A view of the PBC's headquarters in Beijing Photo: cnsphoto
In its latest statement on the pursuit of high-quality financial development, the People's Bank of China (PBC), the country's central bank, vowed on Saturday to guard against systemic financial risks, including the outstanding local government debt.
The central bank will work to establish a long-term mechanism to handle local government debt risks, control new debt strictly and provide emergency liquidity to local governments with heavy debt burdens when necessary, PBC Governor Pan Gongsheng said during an exclusive interview with the Xinhua News Agency on Saturday.
Pan noted that China's financial risks are generally controllable, adding that the PBC will improve mechanisms for financial risk prevention, warning and management.
Pan made similar statements during the Financial Street Forum held in early November, noting that the overall debt level of the Chinese government is at the middle to lower range by international standards, and the authorities have taken multiple measures this year to support local governments to resolve debt risks.
"The central bank's stance has sent a signal that China has promised the world that there will be no financial systemic risks, which will boost the confidence of investors and market players," Hu Qimu, a deputy secretary-general of the digital-real economies integration Forum 50, told the Global Times on Sunday.

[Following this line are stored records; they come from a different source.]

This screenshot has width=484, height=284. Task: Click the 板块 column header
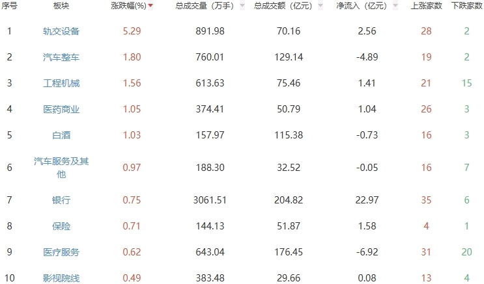61,6
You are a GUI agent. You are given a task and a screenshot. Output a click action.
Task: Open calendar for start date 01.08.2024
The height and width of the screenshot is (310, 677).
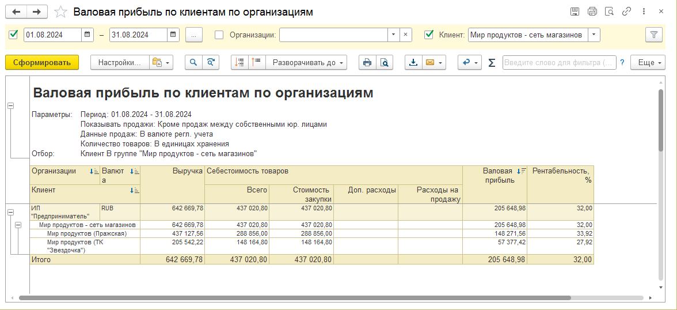88,35
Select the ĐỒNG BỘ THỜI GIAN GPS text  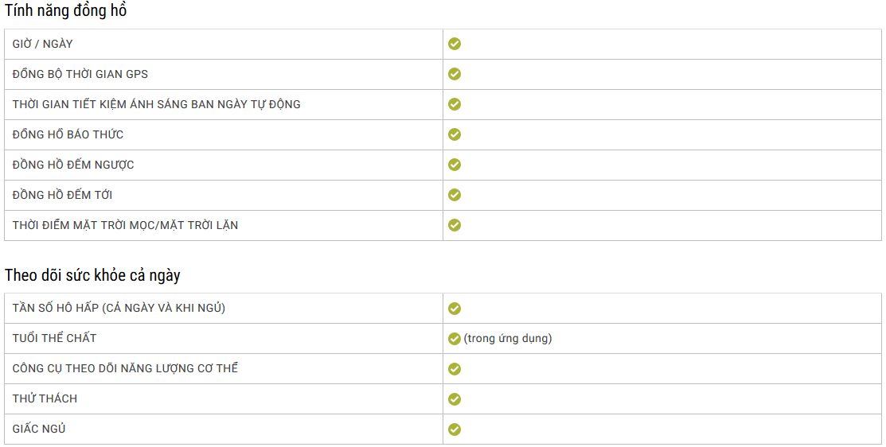(x=80, y=74)
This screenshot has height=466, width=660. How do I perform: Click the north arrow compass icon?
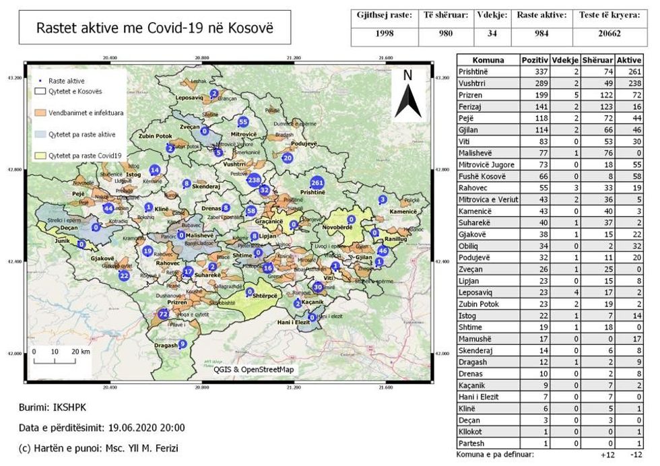[x=407, y=94]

As of the end of October, outstanding local government debt stood at about 40.1 trillion yuan ($5.63 trillion), within the debt limit for local governments in 2023 approved by the first session of the 14th National People's Congress - which was about 42.17 trillion yuan, data from China's Ministry of Finance showed.
"The central bank's governor noted the importance of liquidity support for local governments. Problems with the liquidity of debt can lead to a halt in local operations and even a contraction of the economy as a whole. But the growth of debt must be matched by local economic development," Tian Yun, a veteran economist based in Beijing, told the Global Times on Sunday.
The central bank's statement indicates that it will continue to monitor the financial data of local governments and with other sectors to prevent liquidity risks, Tian noted.
The central government has sufficient policy tools to avoid systemic financial risks and ensure local economic development while resolving local debt problems, Hu noted.
Despite continuous Western media hype over China's alleged local government debt problem, the Chinese central government and provincial governments have implemented measures to support local governments in prudently addressing debt risks, which aim to alleviate the fiscal pressure of local governments and expand the role of local finance in boosting the development of local economies.
For instance, local governments are urged to raise funds to pay back debts through selling assets, including cash-generating ones. In addition, the authorities have guided financial institutions to help resolve existing debt risks and control new debts through a variety of measures, including debt extensions, debt swaps and loan rollovers.
According to thepaper.cn, 29 Chinese localities including North China's Inner Mongolia Autonomous Region and Tianjin Municipality have issued refinancing bonds this year to pay off debts, which has "made a good start for central and local governments to prevent local debt risks," Tian noted.
The latest development marked the re-start of the issuance of special-purpose refinancing bonds this year to allow local governments to swap local debts with higher-quality guaranteed bonds, observers said.
"It is also worth mentioning the issuance of additional
1 trillion yuan in special-purpose treasury bonds in October, which could help drive investment in local infrastructure and reduce local hidden liabilities," Tian noted, adding that the issuance showed that the central government will increase fiscal spending to help localities ease short-term debt pressures, especially at a time when economic downward pressure is more pronounced.
Hu noted that local governments will continue to control new debt and optimize debt allocation while ensuring the normal promotion of ongoing infrastructure projects.